What a Belleville disc spring actually is

Take a flat washer and press a shallow dish into it so it becomes a truncated cone — a ring whose inner edge sits a fraction of a millimetre higher than its outer edge. That coned washer is a Belleville spring, named after the French engineer Julien Belleville who patented the geometry in 1867. Push axially on the high inner edge and the cone tries to flatten; the metal resists, and you have a spring. When you let go, it springs back to its coned free height.

The reason engineers reach for it is brutal force density. A coil spring stores energy by twisting a long wire, so it needs length — to get a big force you need a fat wire and many coils, which means stroke.

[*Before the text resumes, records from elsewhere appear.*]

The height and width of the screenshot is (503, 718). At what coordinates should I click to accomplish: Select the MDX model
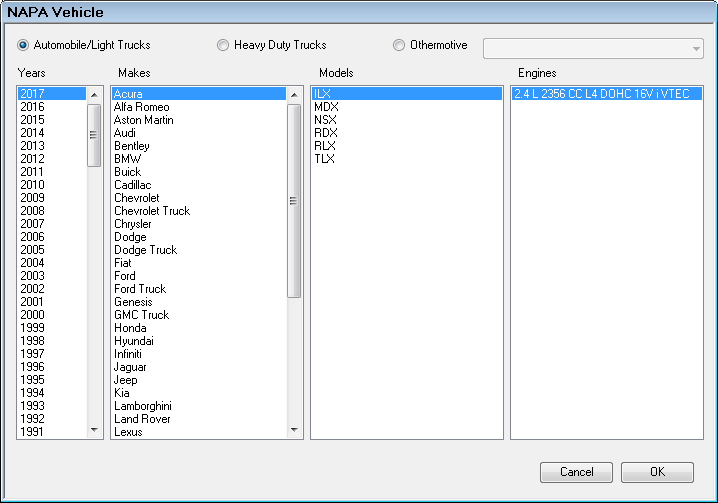pos(326,107)
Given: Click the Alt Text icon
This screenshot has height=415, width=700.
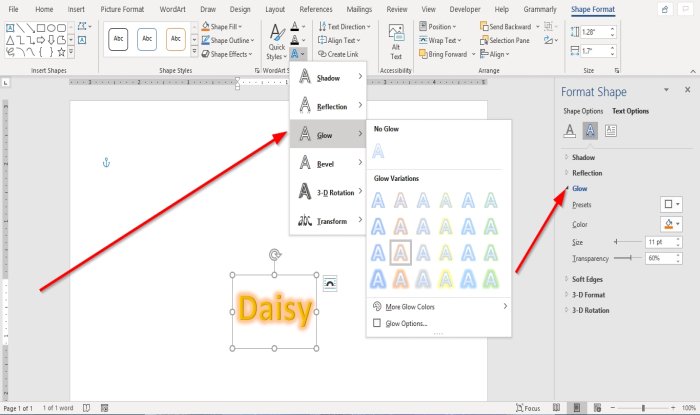Looking at the screenshot, I should pos(396,42).
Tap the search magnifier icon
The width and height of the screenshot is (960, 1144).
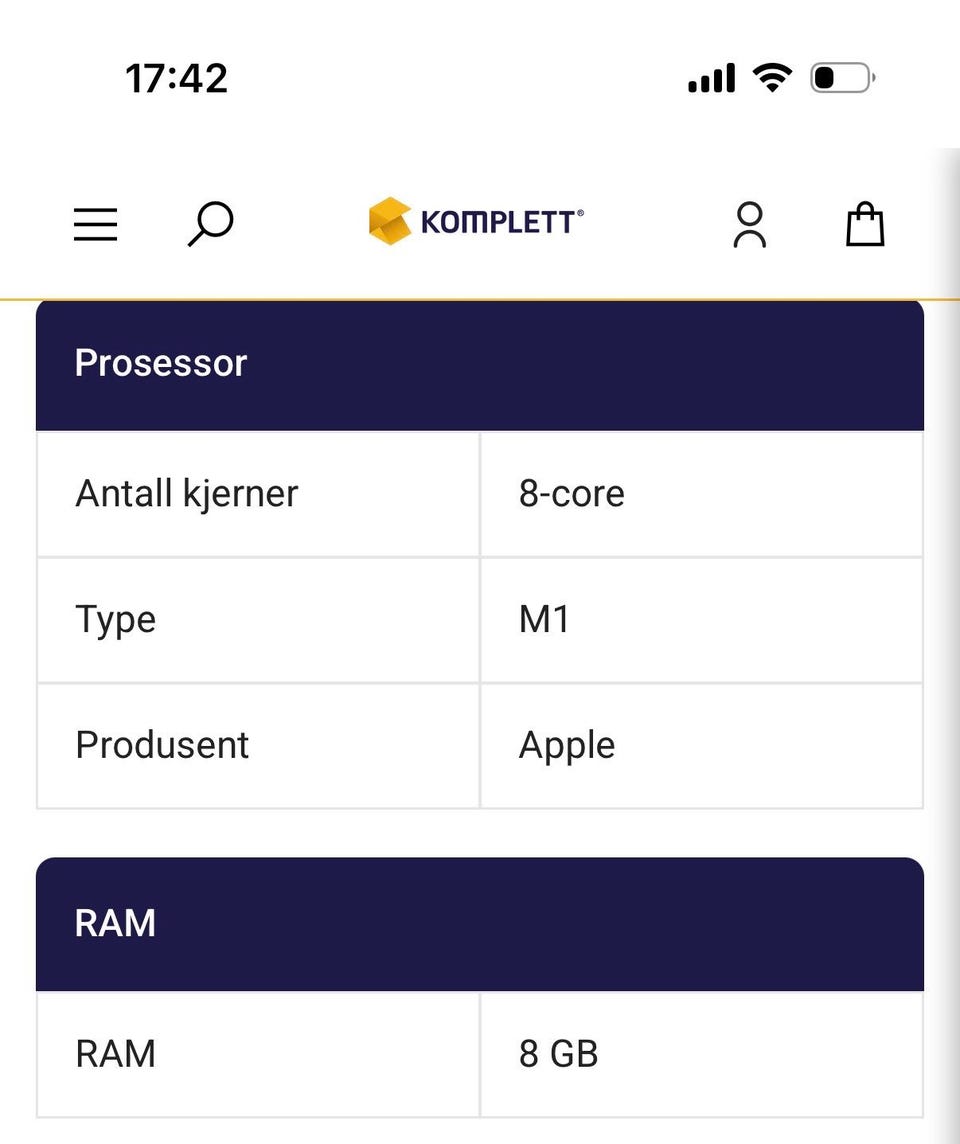(210, 223)
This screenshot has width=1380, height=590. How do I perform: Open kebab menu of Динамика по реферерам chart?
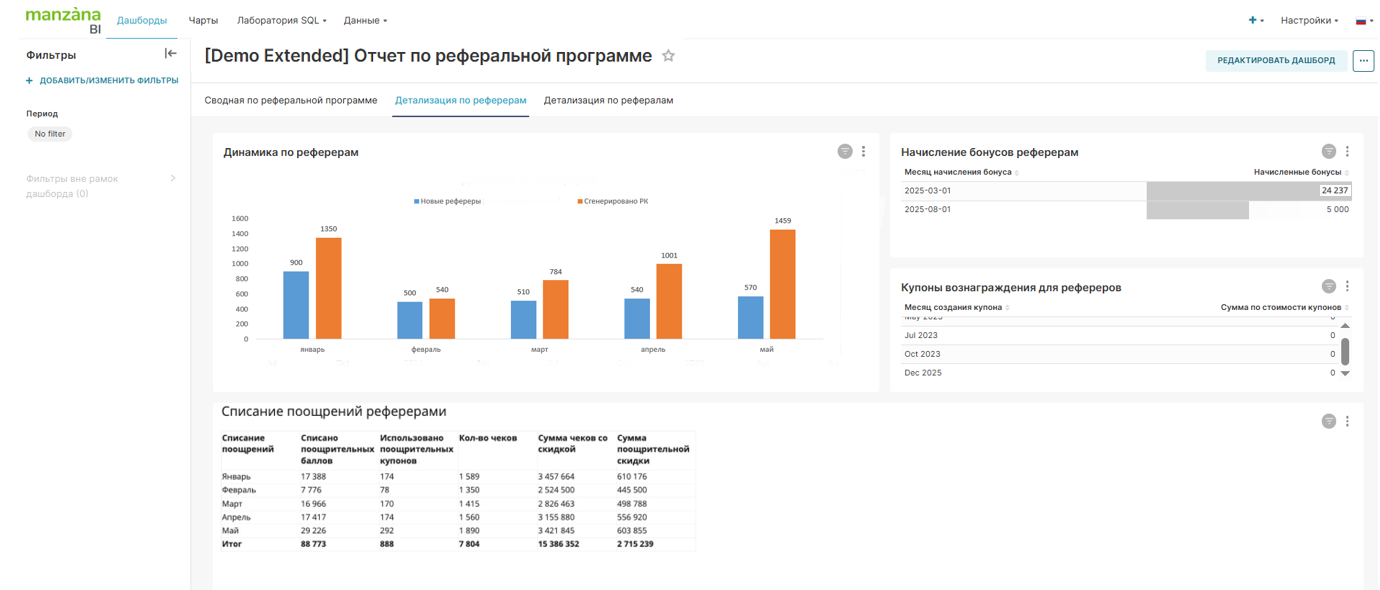[x=864, y=152]

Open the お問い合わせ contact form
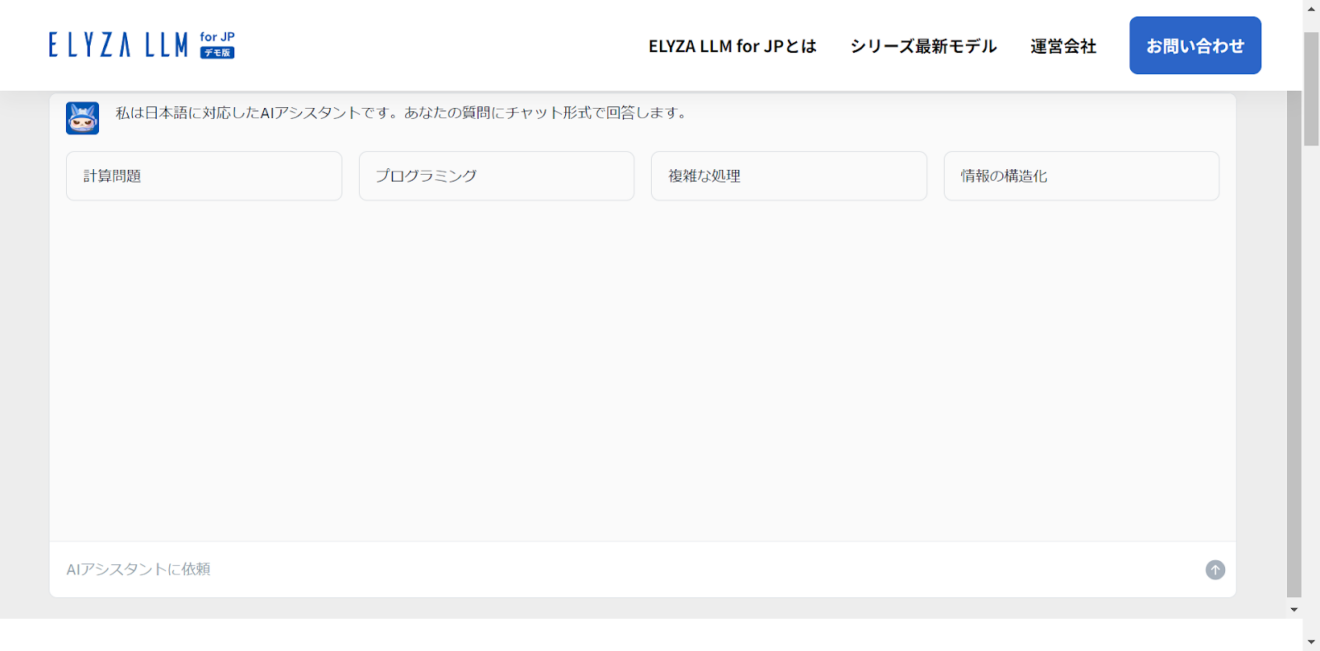coord(1194,45)
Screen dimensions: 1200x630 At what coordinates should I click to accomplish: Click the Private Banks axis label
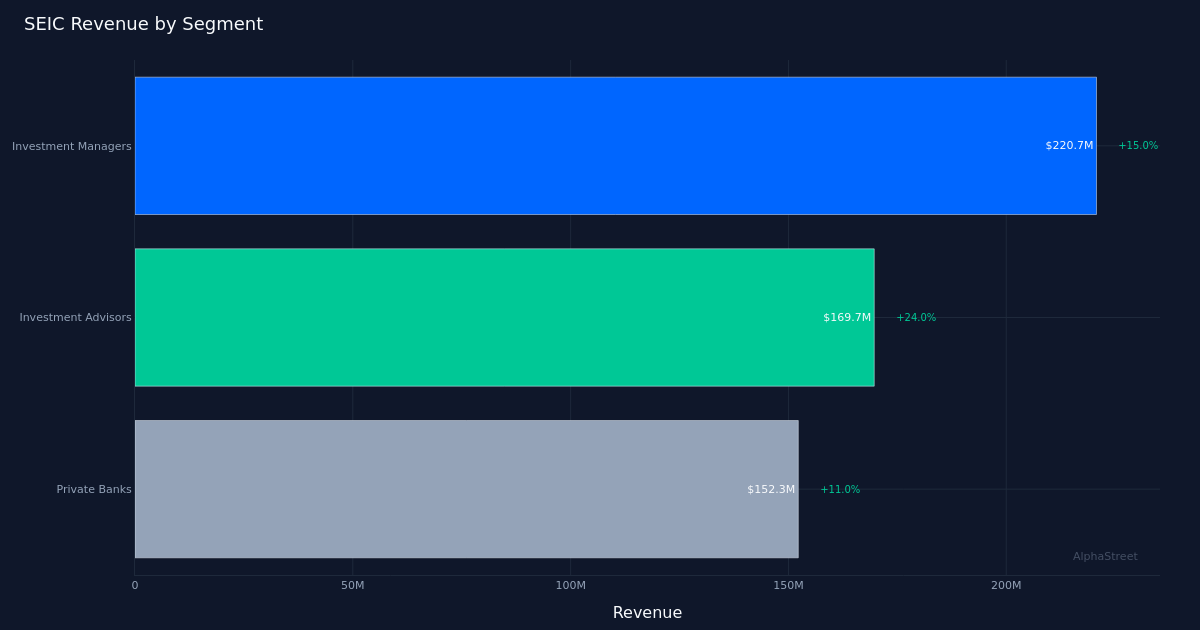pos(94,489)
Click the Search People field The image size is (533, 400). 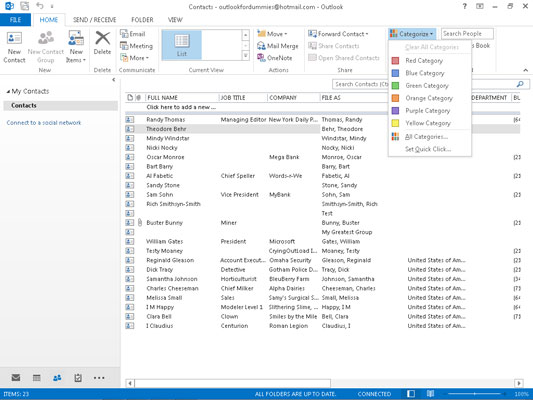[x=467, y=34]
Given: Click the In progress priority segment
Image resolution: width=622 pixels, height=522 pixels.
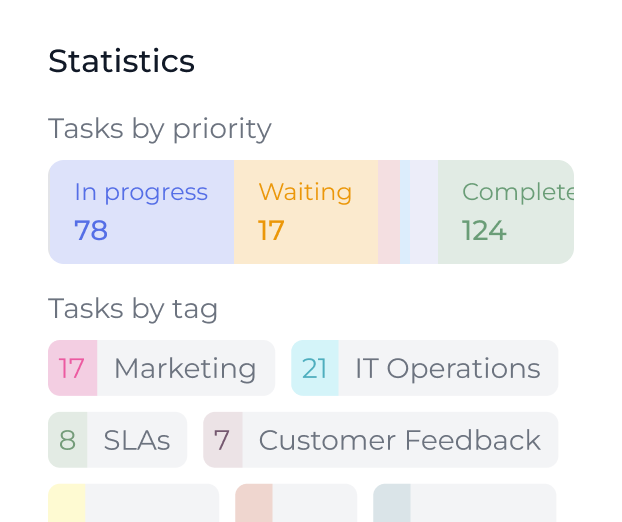Looking at the screenshot, I should point(141,212).
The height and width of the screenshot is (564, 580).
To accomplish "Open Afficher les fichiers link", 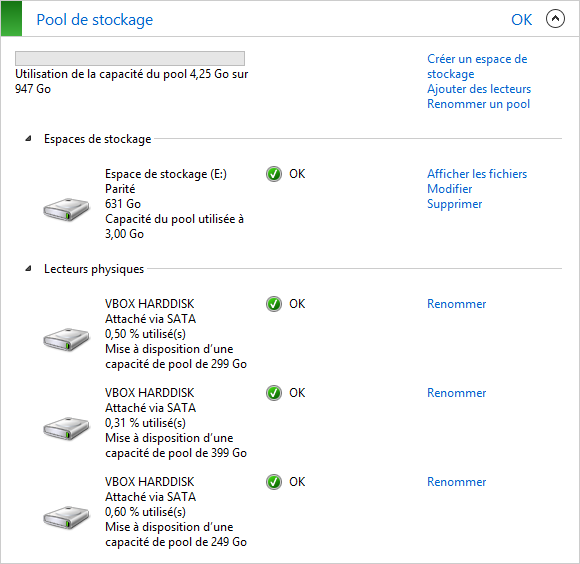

A disc spring stores energy by bending and circumferentially straining a short, fat annulus, so it delivers an enormous force over a stroke of only a millimetre or two. A single 50 mm outer-diameter DIN 2093 disc can carry several tonnes while compressing less than a millimetre. Pack that into the recess under a bolt head and you have a preload device that no coil spring could fit.

The deflection comes almost entirely from the change in cone angle, not from material strain in the bulk. As the disc flattens, the upper region near the inner edge is squeezed in the circumferential (hoop) direction while the lower region near the outer edge is stretched. Those hoop stresses, not simple bending, dominate the behaviour — which is why a disc spring's load-deflection curve is non-linear in a way no coil spring is.

The governing equation — Almen and Laszlo

The standard model, published by J. O. Almen and A. Laszlo in 1936 and codified in the German standard DIN 2093, gives the axial force F needed to push a single disc to deflection s:

F = (4E / (1 − v²)) · (t⁴ / (K1 · De²)) · (s/t) · [ (h0/t − s/t)(h0/t − s/2t) + 1 ]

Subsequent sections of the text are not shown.